-- ÉNONCÉ DU PROBLÈME --
D'après la citation de Lynn Margulis reprise dans l'extrait fourni, de quoi la vie s'est-elle nourrie depuis le début des temps ?

Lynn Margulis écrit : « La vie, tout particulièrement la vie bactérienne, est résiliente. Elle s’est nourrie de désastres et de destructions depuis le début des temps1. »

 

C’est une façon d’être intime, une façon de percevoir, comme un jardinier le ferait, l’enchevêtrement des relations entre les choses.

 

Barad écrit : « Il n’y a pas d’intériorité… Non seulement les sujets, mais aussi les objets, sont traversés de part en part de leurs relations entremêlées. L’autre n’est pas seulement dans la peau, mais dans les os, dans les tripes, dans le cœur, dans le nucléus, dans le passé et le futur2… »

 

Les insectes des aquarelles de Hesse-Honegger sont également référencés dans le travail de Leyla. Ces hémiptères déformés émergent d’un environnement radioactif dont les frontières sont impossibles à définir. Un thorax boursouflé, une antenne nouée, une patte tronquée, révèlent le travail invisible des particules.

 

Coémergence ou comutation, contamination ou compagnonnage, ces processus deviennent difficiles à dénouer. La radioactivité est la source d’existence de ces insectes transformés, l’environnement facilitateur duquel ils ont pris forme. Une maison est un contenant brisé.

-- EXTRAIT DE DONNÉES --
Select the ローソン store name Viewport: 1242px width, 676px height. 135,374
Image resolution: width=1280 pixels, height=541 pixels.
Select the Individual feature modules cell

-- RÉPONSE COMPLÈTE --
Elle s'est nourrie de désastres et de destructions.